— start EXCERPT TO READ —

Night Owls, a themed open thread, appears at Daily Kos seven days a week

Jemele Hill at The Atlantic writes—She Did ItDespite the barriers, despite the pain, Kamala Harris becomes the first woman, the first Asian American, and the first Black American to be elected vice president:

[…] Women of color are often scrutinized more closely than others, and we are criticized in different terms. We are used to being told that we are too direct, too outspoken, too … something. Many of us have been punished for our ambition and had our passion mischaracterized as a threat. We are accustomed to being discounted.

To think about a Black woman holding such a lofty position in our political landscape is inspiring, especially in light of the obstacles Harris faced. But her rise does not necessarily represent a new reality for women of color.

When Barack Obama was in the White House, many on both the left and the right cited the first Black president as proof that the nation had progressed significantly on racial issues. But that notion was washed away by the election of Trump, which showed that Obama’s presidency had been an aberration, not evidence of an inclusive new norm.

— end EXCERPT TO READ —
— start DATA BLOCK —

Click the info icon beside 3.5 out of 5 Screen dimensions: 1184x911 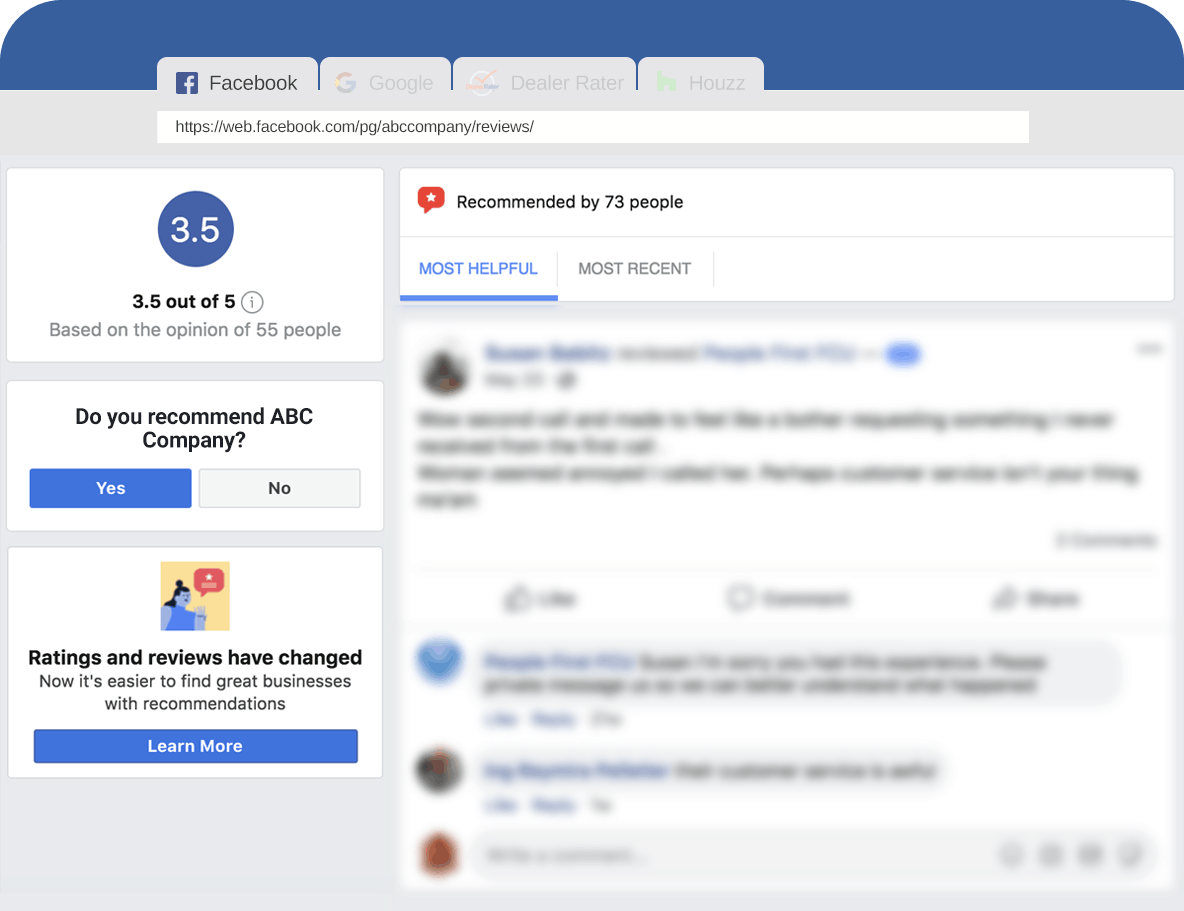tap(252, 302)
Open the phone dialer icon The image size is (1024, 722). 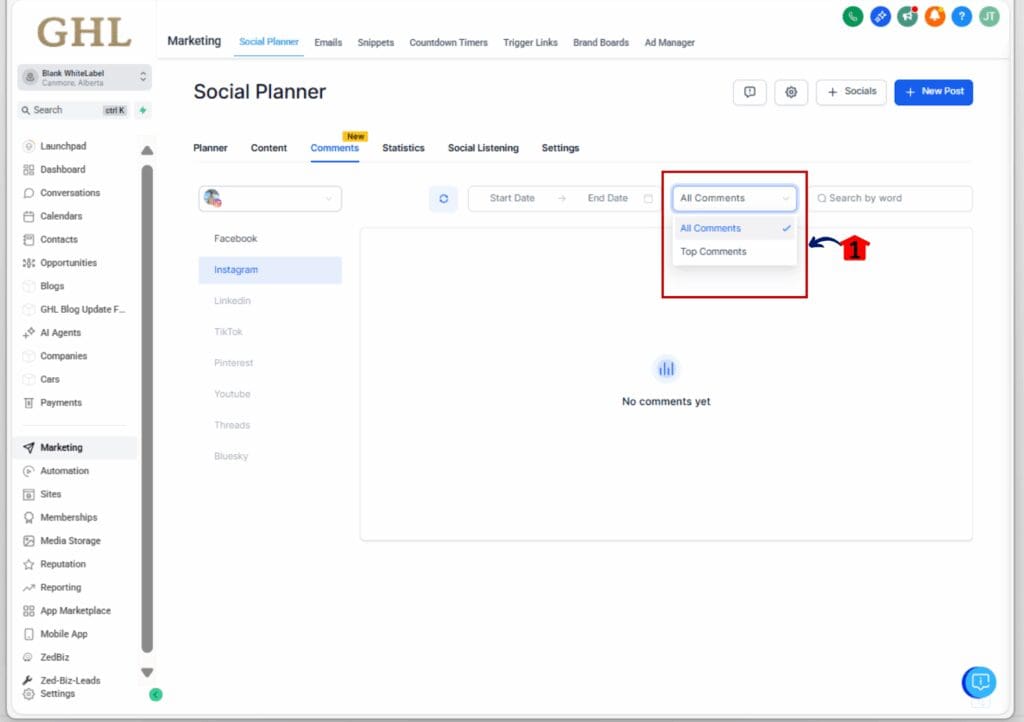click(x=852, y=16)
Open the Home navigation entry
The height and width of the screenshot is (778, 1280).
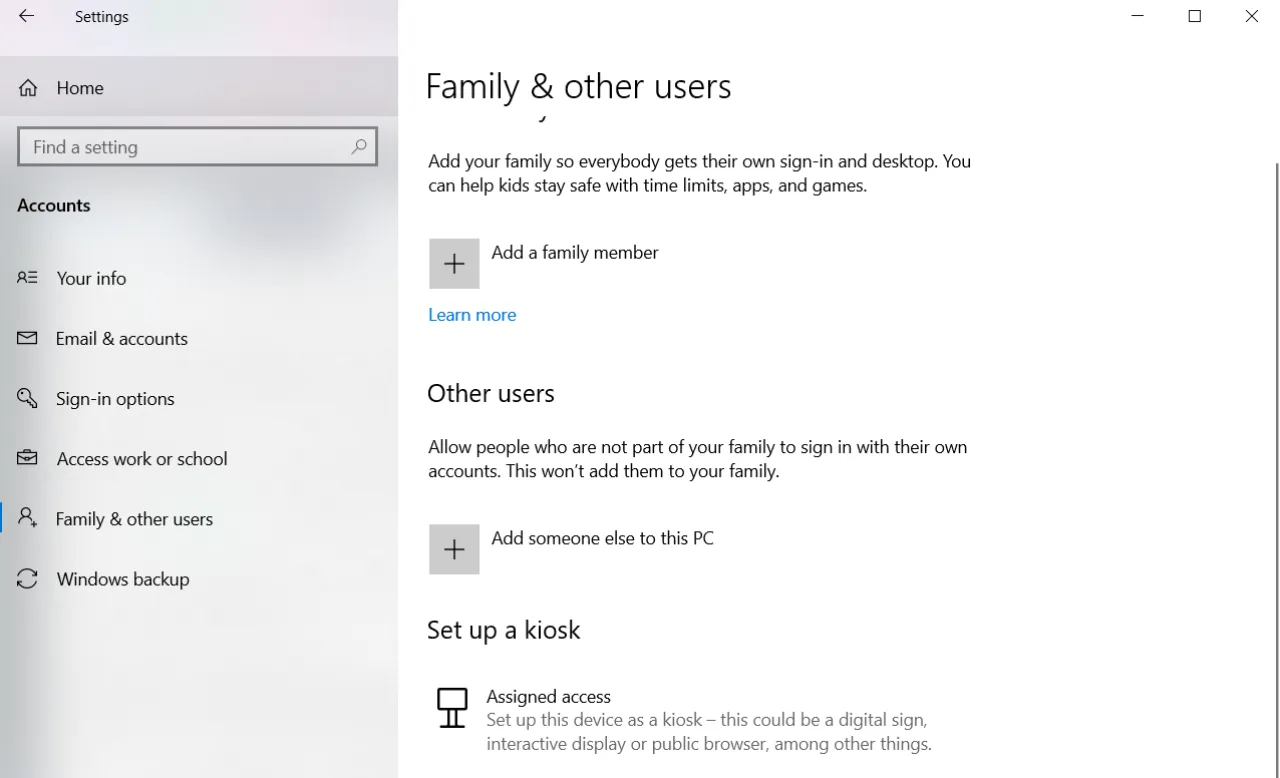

— end DATA BLOCK —

### TO DO
1. Answer these about the excerpt on Kamala Harris's election:
(a) Who wrote the piece, and for which publication?
(b) Which three firsts does the text say Harris achieved as vice president?
(c) What does the text say Trump's election showed about Obama's presidency?
2. From the excerpt on Kamala Harris's election, copy the passage that starts with the words "[…] Women of" and stops after "women of color.", substituting "examined" for "scrutinized".

### EXERCISE ANSWERS
1.
(a) Jemele Hill, for The Atlantic.
(b) She is the first woman, the first Asian American, and the first Black American elected vice president.
(c) It showed that Obama's presidency had been an aberration, not evidence of an inclusive new norm.

2.
[…] Women of color are often examined more closely than others, and we are criticized in different terms. We are used to being told that we are too direct, too outspoken, too … something. Many of us have been punished for our ambition and had our passion mischaracterized as a threat. We are accustomed to being discounted.

To think about a Black woman holding such a lofty position in our political landscape is inspiring, especially in light of the obstacles Harris faced. But her rise does not necessarily represent a new reality for women of color.